- [Task to carry out]: In the entries that follow, how many lines contain "screenshot"? Please reply with only the number.

************

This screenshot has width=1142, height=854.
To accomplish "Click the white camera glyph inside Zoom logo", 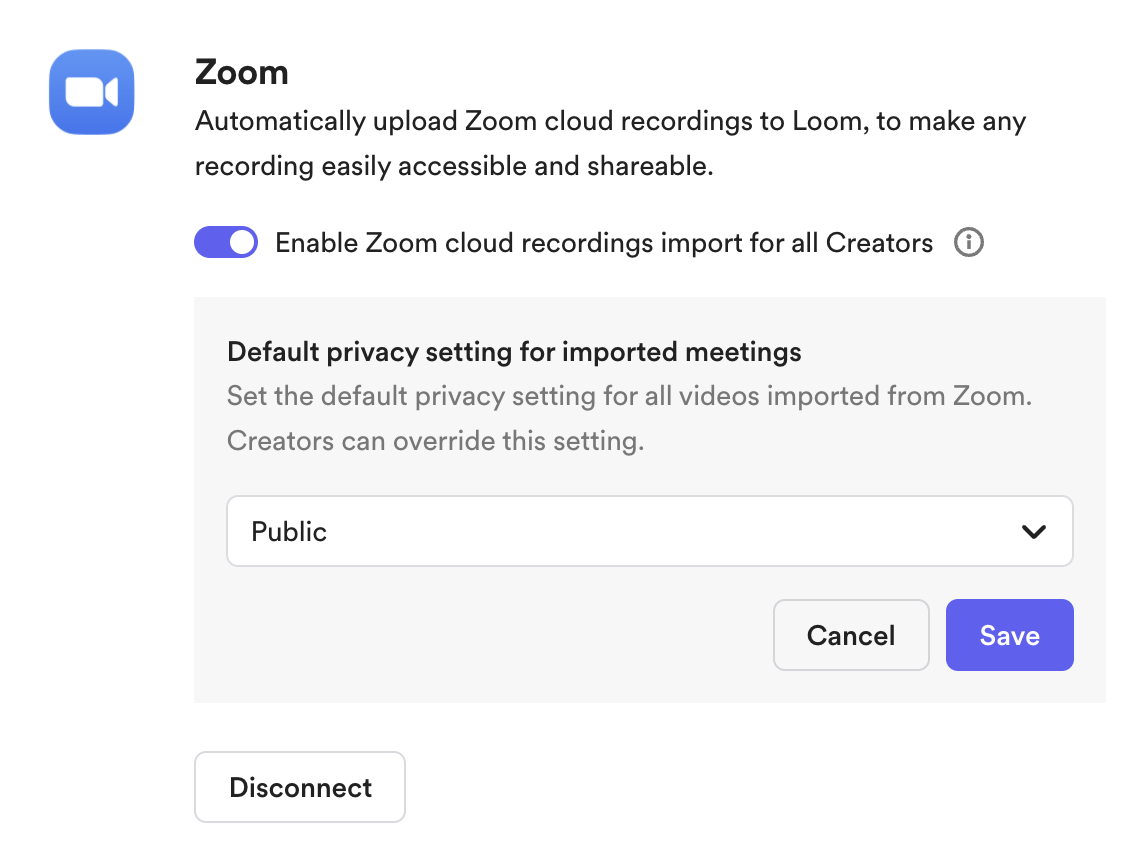I will point(91,93).
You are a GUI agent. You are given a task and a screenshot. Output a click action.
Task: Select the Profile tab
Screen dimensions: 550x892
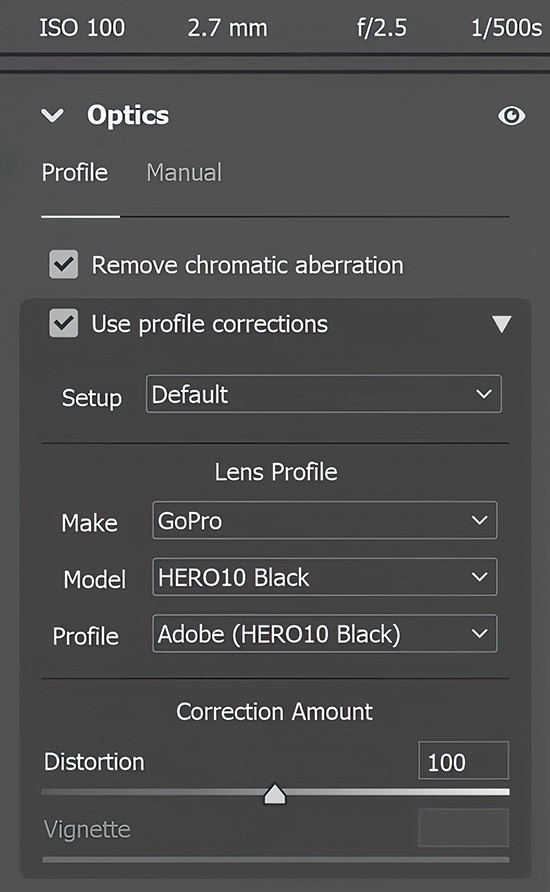[75, 172]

************

- [Response to this task]: 2